▶ _WHAT THE TASK ASKS_
Each line of the records is to be copied verbatim.

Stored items
----
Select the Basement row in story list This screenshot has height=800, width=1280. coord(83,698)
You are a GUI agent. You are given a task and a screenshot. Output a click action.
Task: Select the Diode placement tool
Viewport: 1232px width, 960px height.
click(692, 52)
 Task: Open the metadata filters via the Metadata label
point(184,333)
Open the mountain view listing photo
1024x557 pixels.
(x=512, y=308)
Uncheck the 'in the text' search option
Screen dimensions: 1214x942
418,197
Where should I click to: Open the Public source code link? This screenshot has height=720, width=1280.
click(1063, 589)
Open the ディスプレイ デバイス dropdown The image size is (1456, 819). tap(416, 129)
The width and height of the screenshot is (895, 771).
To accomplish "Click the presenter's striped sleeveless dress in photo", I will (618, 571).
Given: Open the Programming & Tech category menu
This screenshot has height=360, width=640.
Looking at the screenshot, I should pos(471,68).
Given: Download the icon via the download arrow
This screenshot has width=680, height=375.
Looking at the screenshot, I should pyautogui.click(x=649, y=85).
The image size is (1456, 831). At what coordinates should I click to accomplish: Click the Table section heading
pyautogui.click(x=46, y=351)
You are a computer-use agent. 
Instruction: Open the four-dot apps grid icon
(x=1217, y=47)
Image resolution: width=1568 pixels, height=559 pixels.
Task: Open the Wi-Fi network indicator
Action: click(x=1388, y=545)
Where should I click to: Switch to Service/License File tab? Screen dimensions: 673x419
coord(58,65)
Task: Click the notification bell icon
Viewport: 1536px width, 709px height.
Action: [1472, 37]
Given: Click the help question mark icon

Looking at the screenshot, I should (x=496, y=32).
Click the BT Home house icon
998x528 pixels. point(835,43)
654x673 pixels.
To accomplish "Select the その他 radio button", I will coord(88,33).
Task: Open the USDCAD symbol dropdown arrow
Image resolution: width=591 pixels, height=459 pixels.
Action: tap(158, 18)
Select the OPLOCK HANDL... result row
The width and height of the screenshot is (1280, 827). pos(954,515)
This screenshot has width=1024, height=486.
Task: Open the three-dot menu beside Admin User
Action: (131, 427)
----
▶ _WRITTEN RESPONSE_
Select the Basement row in story list This screenshot has height=800, width=1280. coord(83,698)
You are a GUI agent. You are given a task and a screenshot. Output a click action.
Task: Select the Diode placement tool
Viewport: 1232px width, 960px height.
click(692, 52)
 Task: Open the metadata filters via the Metadata label
point(184,333)
Open the mountain view listing photo
1024x557 pixels.
(x=512, y=308)
Uncheck the 'in the text' search option
Screen dimensions: 1214x942
418,197
Where should I click to: Open the Public source code link? This screenshot has height=720, width=1280.
click(1063, 589)
Open the ディスプレイ デバイス dropdown The image size is (1456, 819). tap(416, 129)
The width and height of the screenshot is (895, 771).
To accomplish "Click the presenter's striped sleeveless dress in photo", I will (618, 571).
Given: Open the Programming & Tech category menu
This screenshot has height=360, width=640.
Looking at the screenshot, I should pos(471,68).
Given: Download the icon via the download arrow
This screenshot has width=680, height=375.
Looking at the screenshot, I should pyautogui.click(x=649, y=85).
The image size is (1456, 831). At what coordinates should I click to accomplish: Click the Table section heading
pyautogui.click(x=46, y=351)
You are a computer-use agent. 
Instruction: Open the four-dot apps grid icon
(x=1217, y=47)
Image resolution: width=1568 pixels, height=559 pixels.
Task: Open the Wi-Fi network indicator
Action: click(x=1388, y=545)
Where should I click to: Switch to Service/License File tab? Screen dimensions: 673x419
coord(58,65)
Task: Click the notification bell icon
Viewport: 1536px width, 709px height.
Action: [1472, 37]
Given: Click the help question mark icon

Looking at the screenshot, I should (x=496, y=32).
Click the BT Home house icon
998x528 pixels. point(835,43)
654x673 pixels.
To accomplish "Select the その他 radio button", I will coord(88,33).
Task: Open the USDCAD symbol dropdown arrow
Image resolution: width=591 pixels, height=459 pixels.
Action: tap(158, 18)
Select the OPLOCK HANDL... result row
The width and height of the screenshot is (1280, 827). pos(954,515)
This screenshot has width=1024, height=486.
Task: Open the three-dot menu beside Admin User
Action: (131, 427)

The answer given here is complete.